By World Israel News Staff

Faculty members and staff were a major contributing factor towards the anti-Israel and antisemitic environment that roiled the campus of Columbia University, according to interviews with professors, students, and a damning report from an taskforce for combatting Jew hatred at the school.

One revelation from an internal probe found that Columbia professors had badgered their Jewish students regarding their views on Israel’s military campaign against the Hamas terror group, pressuring them to express their opinions publicly.

Some Columbia professors reportedly told their students that mainstream media “is owned by Jews.”

Gil Zussman, a professor of engineering at Columbia originally from Israel, told Haaretz that teachers at the school had been vocal about the anti-Israel protests, which included rhetoric promoting terror attacks and rampant harassment of Jewish and Israeli students on campus.

“Based on conversations with students, we now know that some faculty members are unfortunately also creating a hostile environment toward Israelis in classrooms and are encouraging rule-breaking by student protesters,” he told Haaretz.

“For example, over 10 faculty and staff were standing outside Hamilton Hall when students broke in” and illegally occupied the building, holding a custodian hostage, Zussman said.

“If I were a parent of one of these students, I would have major concerns about these faculty.”

Zussman noted that as an act of support, some protesters even moved their office hours to the protest encampments – meaning that Israeli or Jewish students would have to physically enter the anti-Israel mobs in order to speak with their professors.

“Jewish and Israeli students are feeling very targeted and ostracized,” Prof.

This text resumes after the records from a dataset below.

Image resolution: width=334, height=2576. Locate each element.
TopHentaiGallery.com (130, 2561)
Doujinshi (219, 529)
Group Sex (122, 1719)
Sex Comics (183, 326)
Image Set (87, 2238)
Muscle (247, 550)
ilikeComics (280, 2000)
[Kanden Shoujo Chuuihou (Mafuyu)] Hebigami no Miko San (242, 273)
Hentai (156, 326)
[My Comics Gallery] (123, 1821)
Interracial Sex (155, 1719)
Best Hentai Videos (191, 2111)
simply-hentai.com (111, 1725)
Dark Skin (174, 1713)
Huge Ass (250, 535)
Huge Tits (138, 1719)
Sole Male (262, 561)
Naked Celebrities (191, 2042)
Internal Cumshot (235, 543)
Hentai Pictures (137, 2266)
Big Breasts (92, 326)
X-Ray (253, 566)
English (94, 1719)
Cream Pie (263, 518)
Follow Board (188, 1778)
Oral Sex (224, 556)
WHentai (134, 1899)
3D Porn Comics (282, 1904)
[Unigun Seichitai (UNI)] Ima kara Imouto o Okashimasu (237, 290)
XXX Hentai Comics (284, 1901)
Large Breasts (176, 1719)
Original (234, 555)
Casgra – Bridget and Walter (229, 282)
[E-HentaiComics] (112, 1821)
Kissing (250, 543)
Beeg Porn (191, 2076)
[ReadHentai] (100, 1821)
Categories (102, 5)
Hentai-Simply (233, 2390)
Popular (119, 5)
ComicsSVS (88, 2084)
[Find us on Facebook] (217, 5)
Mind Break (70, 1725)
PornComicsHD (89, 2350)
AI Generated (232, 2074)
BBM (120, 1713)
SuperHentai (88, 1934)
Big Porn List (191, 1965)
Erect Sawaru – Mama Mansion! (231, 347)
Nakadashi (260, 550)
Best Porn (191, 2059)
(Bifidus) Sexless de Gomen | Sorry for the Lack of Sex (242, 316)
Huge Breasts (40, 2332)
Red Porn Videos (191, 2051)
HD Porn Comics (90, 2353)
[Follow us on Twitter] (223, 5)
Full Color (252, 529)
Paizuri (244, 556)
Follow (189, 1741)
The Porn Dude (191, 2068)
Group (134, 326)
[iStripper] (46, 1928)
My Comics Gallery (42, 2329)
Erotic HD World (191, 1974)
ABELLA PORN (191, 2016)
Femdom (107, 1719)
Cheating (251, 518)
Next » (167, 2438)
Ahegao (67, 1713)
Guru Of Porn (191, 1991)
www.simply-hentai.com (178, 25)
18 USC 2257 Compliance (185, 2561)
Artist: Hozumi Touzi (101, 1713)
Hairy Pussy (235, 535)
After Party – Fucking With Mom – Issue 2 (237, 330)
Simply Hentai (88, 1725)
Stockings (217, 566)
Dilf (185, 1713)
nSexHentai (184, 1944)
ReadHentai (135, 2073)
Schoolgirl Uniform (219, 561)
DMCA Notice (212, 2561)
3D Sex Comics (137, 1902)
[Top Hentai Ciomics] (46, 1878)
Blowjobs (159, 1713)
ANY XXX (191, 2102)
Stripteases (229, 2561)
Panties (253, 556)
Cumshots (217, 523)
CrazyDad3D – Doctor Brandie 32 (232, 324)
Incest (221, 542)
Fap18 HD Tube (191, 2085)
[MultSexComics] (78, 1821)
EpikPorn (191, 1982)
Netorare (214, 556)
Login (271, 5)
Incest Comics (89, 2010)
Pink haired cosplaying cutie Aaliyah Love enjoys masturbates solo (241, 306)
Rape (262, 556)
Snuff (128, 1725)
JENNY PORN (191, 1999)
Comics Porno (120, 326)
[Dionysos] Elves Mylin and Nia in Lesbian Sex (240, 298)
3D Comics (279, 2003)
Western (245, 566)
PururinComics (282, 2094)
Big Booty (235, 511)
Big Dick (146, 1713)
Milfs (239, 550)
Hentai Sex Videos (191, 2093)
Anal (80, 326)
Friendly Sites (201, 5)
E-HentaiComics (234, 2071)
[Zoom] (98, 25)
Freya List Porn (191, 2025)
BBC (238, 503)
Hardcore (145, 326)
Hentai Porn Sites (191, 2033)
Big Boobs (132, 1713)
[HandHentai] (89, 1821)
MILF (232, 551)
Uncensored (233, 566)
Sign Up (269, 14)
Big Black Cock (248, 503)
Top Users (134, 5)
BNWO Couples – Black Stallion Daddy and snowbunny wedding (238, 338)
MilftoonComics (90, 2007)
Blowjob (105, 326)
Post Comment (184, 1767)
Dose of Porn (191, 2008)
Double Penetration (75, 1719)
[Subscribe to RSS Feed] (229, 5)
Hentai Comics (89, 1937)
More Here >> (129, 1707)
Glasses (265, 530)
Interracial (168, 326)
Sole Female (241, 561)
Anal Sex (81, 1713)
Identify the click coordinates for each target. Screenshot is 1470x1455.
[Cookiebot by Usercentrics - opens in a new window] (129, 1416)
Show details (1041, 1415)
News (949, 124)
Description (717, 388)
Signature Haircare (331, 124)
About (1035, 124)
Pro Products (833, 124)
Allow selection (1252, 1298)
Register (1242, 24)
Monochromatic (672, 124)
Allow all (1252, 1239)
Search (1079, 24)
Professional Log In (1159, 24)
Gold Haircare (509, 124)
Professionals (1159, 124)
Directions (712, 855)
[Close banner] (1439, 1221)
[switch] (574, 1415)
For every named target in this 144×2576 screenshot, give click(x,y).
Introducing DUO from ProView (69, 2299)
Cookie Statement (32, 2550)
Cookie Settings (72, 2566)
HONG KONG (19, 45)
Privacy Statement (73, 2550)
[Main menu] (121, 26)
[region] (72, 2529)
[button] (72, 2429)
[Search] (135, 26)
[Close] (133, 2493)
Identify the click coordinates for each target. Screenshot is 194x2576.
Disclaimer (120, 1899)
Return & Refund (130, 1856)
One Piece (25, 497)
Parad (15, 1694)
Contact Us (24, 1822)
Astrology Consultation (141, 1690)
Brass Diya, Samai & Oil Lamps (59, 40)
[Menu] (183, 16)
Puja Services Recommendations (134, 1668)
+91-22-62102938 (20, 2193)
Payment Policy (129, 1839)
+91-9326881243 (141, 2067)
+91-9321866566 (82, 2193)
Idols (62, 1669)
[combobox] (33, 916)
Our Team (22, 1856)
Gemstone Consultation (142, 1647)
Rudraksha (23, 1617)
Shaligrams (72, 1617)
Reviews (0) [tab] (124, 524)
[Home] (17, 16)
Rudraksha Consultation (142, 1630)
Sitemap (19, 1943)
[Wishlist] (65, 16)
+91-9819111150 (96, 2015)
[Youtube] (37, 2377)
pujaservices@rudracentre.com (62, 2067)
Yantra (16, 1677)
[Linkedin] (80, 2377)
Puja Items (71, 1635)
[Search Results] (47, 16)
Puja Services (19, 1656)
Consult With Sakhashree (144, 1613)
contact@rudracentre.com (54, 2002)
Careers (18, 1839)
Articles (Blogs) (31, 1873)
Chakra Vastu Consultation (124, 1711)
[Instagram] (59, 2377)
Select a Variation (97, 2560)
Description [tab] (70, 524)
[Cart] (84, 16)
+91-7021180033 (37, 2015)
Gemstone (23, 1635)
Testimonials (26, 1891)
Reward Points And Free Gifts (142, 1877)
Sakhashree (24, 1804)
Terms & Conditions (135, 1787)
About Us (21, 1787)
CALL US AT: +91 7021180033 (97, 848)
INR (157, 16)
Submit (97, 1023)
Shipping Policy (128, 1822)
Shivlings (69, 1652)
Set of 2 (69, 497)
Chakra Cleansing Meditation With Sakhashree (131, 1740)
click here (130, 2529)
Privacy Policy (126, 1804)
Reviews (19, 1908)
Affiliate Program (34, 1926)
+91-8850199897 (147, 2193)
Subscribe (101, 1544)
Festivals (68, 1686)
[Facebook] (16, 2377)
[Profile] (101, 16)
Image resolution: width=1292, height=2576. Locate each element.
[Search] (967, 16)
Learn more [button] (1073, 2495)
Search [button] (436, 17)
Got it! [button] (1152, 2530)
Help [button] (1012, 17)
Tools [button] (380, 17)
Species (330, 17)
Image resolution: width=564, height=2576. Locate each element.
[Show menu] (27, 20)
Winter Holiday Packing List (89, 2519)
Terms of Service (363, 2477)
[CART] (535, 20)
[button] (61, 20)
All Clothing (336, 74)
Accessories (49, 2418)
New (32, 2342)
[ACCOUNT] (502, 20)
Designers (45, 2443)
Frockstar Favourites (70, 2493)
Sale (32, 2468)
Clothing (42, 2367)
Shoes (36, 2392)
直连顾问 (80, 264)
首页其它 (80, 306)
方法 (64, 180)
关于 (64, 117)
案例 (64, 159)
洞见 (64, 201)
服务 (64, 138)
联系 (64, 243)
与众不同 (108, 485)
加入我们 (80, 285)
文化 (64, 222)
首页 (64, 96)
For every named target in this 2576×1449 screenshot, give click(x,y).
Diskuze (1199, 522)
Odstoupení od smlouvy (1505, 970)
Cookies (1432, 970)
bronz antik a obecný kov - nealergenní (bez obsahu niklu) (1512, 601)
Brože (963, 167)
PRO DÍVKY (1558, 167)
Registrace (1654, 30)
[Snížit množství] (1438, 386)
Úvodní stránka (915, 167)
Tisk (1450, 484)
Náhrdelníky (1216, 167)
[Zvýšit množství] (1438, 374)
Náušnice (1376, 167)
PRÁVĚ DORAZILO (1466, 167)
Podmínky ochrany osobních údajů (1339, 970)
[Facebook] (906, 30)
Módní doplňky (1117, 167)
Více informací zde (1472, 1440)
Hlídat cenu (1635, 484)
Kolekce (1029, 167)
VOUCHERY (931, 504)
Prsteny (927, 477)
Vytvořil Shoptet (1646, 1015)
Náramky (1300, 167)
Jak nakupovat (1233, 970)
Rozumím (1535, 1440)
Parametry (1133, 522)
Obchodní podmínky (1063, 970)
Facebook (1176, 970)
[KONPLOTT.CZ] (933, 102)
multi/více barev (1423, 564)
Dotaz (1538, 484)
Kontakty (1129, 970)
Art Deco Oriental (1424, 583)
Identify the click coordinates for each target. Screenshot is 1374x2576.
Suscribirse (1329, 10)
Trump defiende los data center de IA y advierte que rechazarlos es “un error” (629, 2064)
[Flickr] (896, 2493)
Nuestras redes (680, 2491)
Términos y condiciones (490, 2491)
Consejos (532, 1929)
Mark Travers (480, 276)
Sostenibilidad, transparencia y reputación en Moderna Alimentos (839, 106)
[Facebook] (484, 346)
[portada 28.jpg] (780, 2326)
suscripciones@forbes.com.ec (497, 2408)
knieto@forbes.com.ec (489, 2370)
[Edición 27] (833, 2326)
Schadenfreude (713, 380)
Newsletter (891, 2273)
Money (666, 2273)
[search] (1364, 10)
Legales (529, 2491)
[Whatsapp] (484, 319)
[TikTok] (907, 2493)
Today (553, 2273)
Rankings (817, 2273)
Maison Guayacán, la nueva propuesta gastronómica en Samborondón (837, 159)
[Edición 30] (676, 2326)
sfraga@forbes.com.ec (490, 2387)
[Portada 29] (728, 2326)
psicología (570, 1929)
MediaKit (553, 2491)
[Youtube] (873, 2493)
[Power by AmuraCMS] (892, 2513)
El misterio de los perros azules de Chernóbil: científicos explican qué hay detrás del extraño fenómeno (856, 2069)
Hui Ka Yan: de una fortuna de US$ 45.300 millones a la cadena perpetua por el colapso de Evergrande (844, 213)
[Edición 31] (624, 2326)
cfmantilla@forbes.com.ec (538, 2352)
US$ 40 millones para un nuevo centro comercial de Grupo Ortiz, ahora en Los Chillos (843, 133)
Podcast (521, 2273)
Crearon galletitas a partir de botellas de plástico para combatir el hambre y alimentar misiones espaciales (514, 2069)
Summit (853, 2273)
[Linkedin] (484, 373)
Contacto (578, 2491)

Nicholas Lemann, who teaches at Columbia’s School of Journalism, told Haaretz.

“The concept of Zionism has become unacceptable in some circles at Columbia. People are asked to promise that they’re not Zionist. In the classroom, some feel uncomfortable because of intense criticism of Zionism.”

Over 500 students were interviewed by the taskforce regarding their experiences of antisemitism at Columbia. A full report from the taskforce is expected to be made public in the coming weeks.